Zona, trauma e volume morto
Impossível não se comover diante do drama de um pai que vê sua filha, de 17 anos, entrar para a triste estatística de estudantes estupradas na Universidade de São Paulo (USP). Pior ainda é saber que a Cidade Universitária tem um espaço conhecido como “rota do estupro” e praticamente nada é feito para coibir o assédio às jovens que por lá passam durante o dia e à noite. Segundo relato do pai, o câmpus virou “zona franca do crime”.
Para tentar superar o trauma, tanto a filha como os pais passam por tratamento psicológico. Ninguém foi preso, afinal trata-se de uma ação criminosa rotineira no local, e a USP segue tentando minimizar a repercussão dos fatos para não manchar (ainda mais) a sua imagem. “A minha filha é a pessoa mais forte que conheço, mas a luz dela se apagou após o crime”, desabafou o pai. O episódio na Cidade Universitária merece algumas reflexões.
Banalização e machismo – Primeira pergunta do escrivão na delegacia foi se a jovem usava saia no momento em que foi abordada pelo estuprador. Quem sabe teria “se oferecido” para o bandido.
Trauma ou morte? – Muitas mulheres vítimas de estupro passam a questionar a extensão da dor a que foram submetidas, revelando se a morte não teria sido “melhor” em função do sofrimento e constrangimento incalculáveis.
Investigação e impunidade – Parcela significativa dos crimes na USP é cometida pelos próprios estudantes da instituição. E a motivação passa pelo uso de drogas ou mesmo a certeza do silêncio e acobertamento da ação delituosa.
Sonhos perdidos – O estupro atinge em cheio as expectativas de uma jovem estudante do curso de Economia e Administração, dos pais que sonhavam vê-la feliz e realizada, além das colegas que temem ser a “próxima vítima”.
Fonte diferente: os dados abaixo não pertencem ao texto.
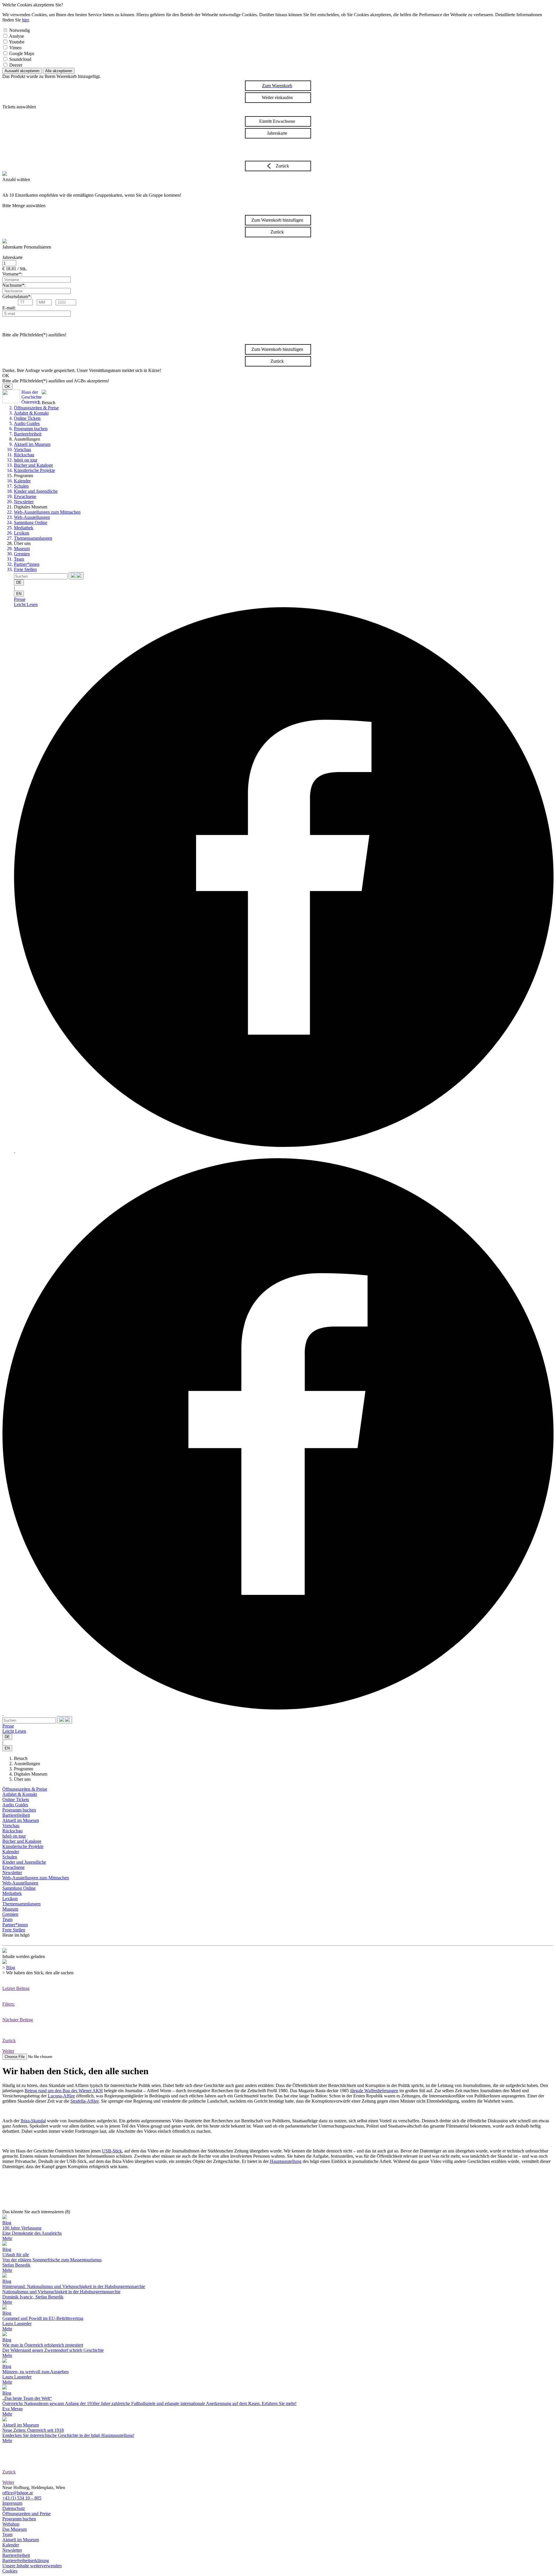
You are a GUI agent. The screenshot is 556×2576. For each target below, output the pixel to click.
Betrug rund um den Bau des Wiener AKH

O crime cometido na Cidade Universitária é um tapa na cara da classe média-alta que se comove diante do estupro coletivo no Piauí, amplamente divulgado pela mídia. Mas ao mesmo tempo tapa olhos e ouvidos para todo tipo de excesso cometido não apenas na USP, mas em dezenas de outras instituições de ensino superior espalhadas pelo país.
O comportamento de alguns reitores e professores que priorizam a imagem pública de suas universidades me fez lembrar o período em que recebi uma pauta para investigar o aumento na incidência de crimes em condomínios horizontais de luxo em Goiânia. Passei dias tentando levantar dados em delegacias e com a PM, entretanto havia um pacto informal de silêncio.
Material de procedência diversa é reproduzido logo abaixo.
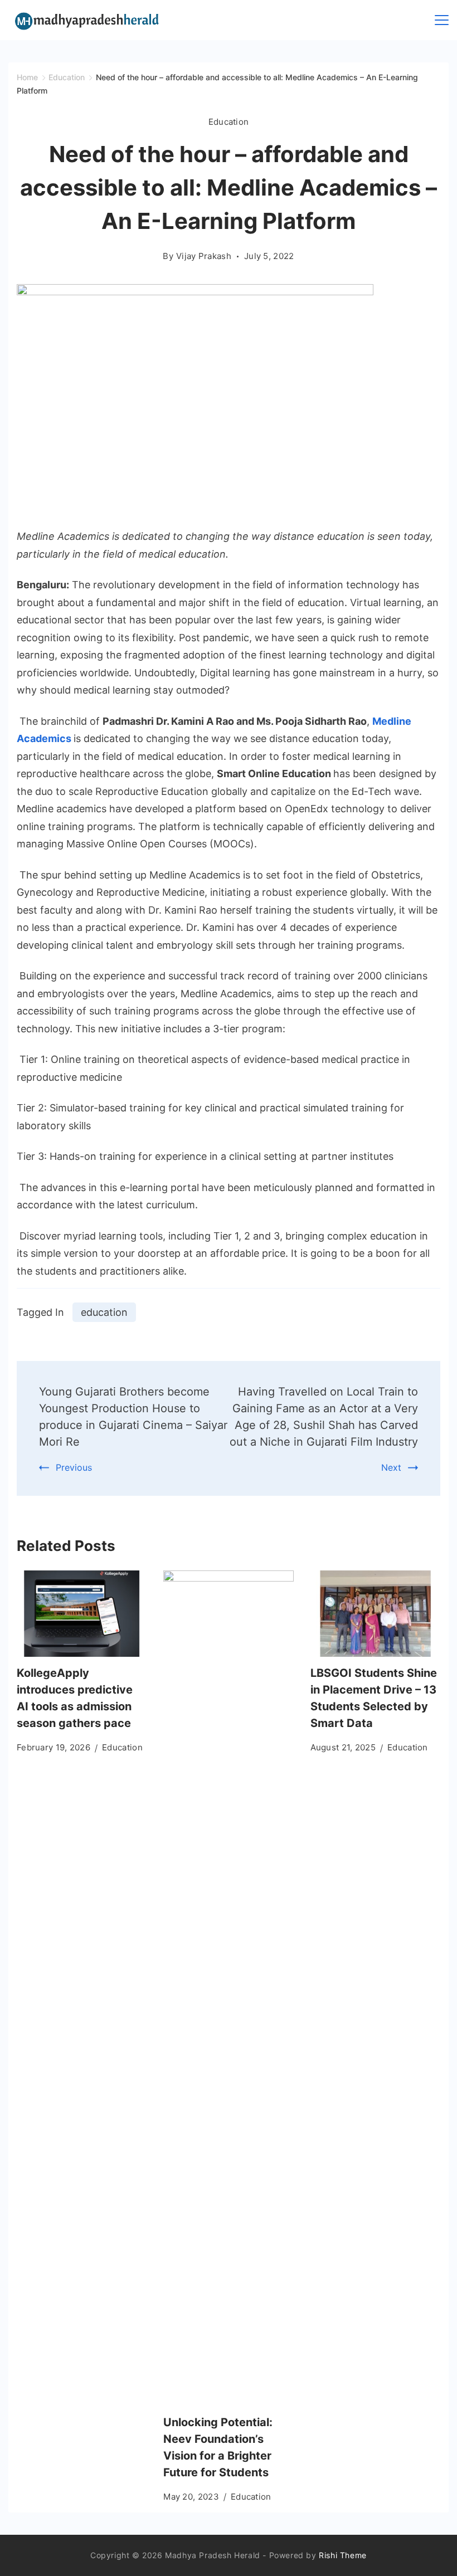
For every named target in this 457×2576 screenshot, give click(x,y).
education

Até o momento em que tive o famoso papo reto com um delegado e um síndico de conhecido condomínio. Vou resumir o recado: “Você não vai obter uma informação oficial para a matéria. Os condomínios experimentam, sim, aumento no número de pequenos crimes e assédios sexuais, mas não nos interessa torná-los públicos. Isso é reflexo da sociedade e atrapalha nossa imagem. São motivados por drogas, desvios de conduta e desequilíbrio emocional de alguns moradores. Esses problemas nós resolvemos internamente, ninguém precisa saber”.
A sociedade, como sempre, prefere varrer seus problemas para o volume morto do tapete.